Dataset utilization and challenges: Table 7 shows that datasets such as IoT-23, MedBIoT, and Bot-IoT were frequently utilized. However, issues such as dataset imbalances and limited architectural diversity remain unclear.
Diverse feature categories: IoT malware detection employs a mix of static (e.g., network packet features and opcode sequences) and dynamic (e.g., system call graphs and network traffic metadata) features, with some methods integrating hybrid approaches (e.g., opcode and API calls).
Machine learning algorithms: A wide range of ML algorithms, including RF, CNN, RNN, Bi-LSTM, and GNN, has been utilized. The RF and CNN models dominate owing to their high accuracy and adaptability to IoT-specific constraints.
Image-based detection advances in sandboxing: Image-based approaches and sandboxing improvements, such as QEMU-based execution and system behavior capture, have addressed limitations in resource-constrained IoT environments while enhancing the malware detection performance.
Adversarial vulnerabilities: Many existing models are susceptible to adversarial attacks, which reduces their real-world applicability.

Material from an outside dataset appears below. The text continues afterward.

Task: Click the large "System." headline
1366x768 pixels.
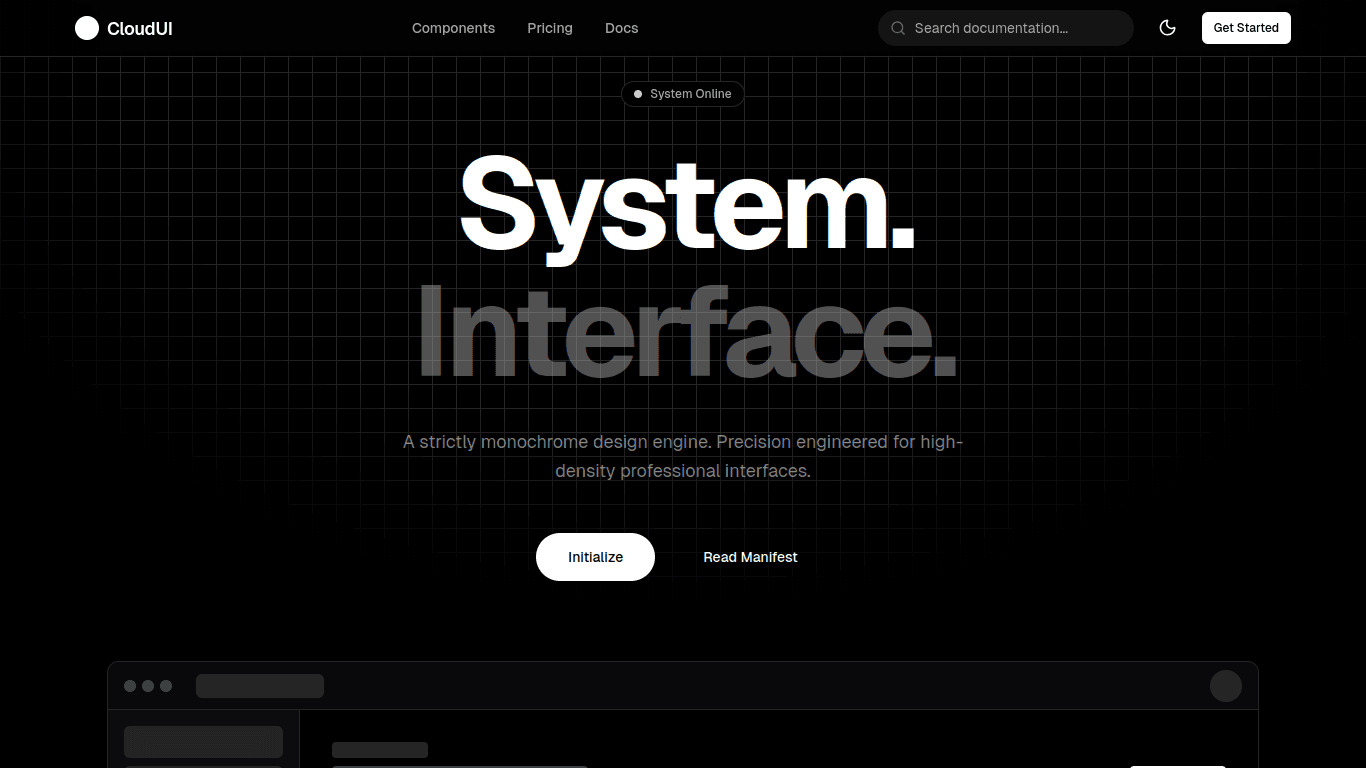Action: [x=686, y=205]
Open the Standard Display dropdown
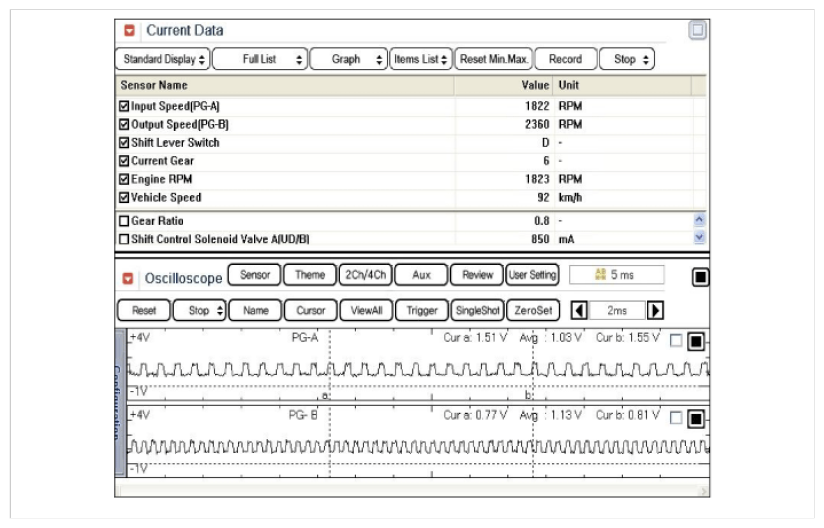Screen dimensions: 824x528 click(x=164, y=60)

6.4. Malware Detection on Cloud Platform
Malware detection in cloud platforms is becoming increasingly vital as organizations move data and services to the cloud. This approach leverages the cloud infrastructure to identify malicious software by monitoring activities, analyzing data, and security checks. Unlike traditional systems, cloud environments pose unique challenges due to their distributed architecture, multi-tenancy, and scalability. The dynamic and large-scale nature of the cloud enables rapid malware propagation, outpacing traditional detection methods. Detection agents on cloud servers provide security services, allowing users to upload files and receive malware reports.
Xiao et al. [127] proposed a cloud-based malware detection scheme utilizing Q-learning to optimize the offloading rate for mobile devices without prior knowledge of trace generation or radio bandwidth. They employed the Dyna architecture and post-decision state learning to enhance performance and expedite the reinforcement learning process. Testing revealed that their scheme improved detection accuracy by 40%, reduced delay by 15%, and increased mobile device utility by 47% with 100 devices, thereby enhancing overall performance. Additionally, Yadav R. Mahesh [64] introduced a malware detection system for cloud environments using a novel consolidated Weighted Fuzzy K-means clustering algorithm with an Associative Neural Network (WFCM-AANN). The proposed classifier identified malware with a high detection precision of 92.45%, surpassing existing classifiers. Similarly, Mouratidis et al. [128] introduced a security modeling language for cloud environments, integrating security requirements with cloud concepts and leveraging automated analysis to enhance security insights. Moreover, in [129], the researchers developed the CMD_2024 dataset by integrating static and dynamic features to enhance cloud malware detection. By leveraging integrated deep learning models, the study reported outstanding performance, achieving 99.42% binary and 86.97% multiclass classification accuracy.
Summary of research trends on malware detection on cloud platform
According to the studies reviewed in this work, advanced methods such as Q-learning and Weighted Fuzzy K-means clustering combined with neural networks have shown promising results. However, large-scale and highly variable cloud environments render malware detection challenging. Hence, existing solutions often lack scalability to handle the rapid increases in traffic and malware propagation. To overcome this issue, adaptive ML models that can efficiently handle the dynamic and multi-tenant nature of cloud systems can be developed.
6.5. Discussion
Based on the extensive review of the related literature discussed in Section 6.1, Section 6.2, Section 6.3 and Section 6.4, this section provides a critical analysis of malware detection methods, focusing on their effectiveness in specific scenarios and platforms, as well as their computational cost, scalability, and challenges in real-world integration. These insights highlight the strengths, limitations, and practical applicability of the surveyed methods, offering a deeper understanding of their suitability in different environments.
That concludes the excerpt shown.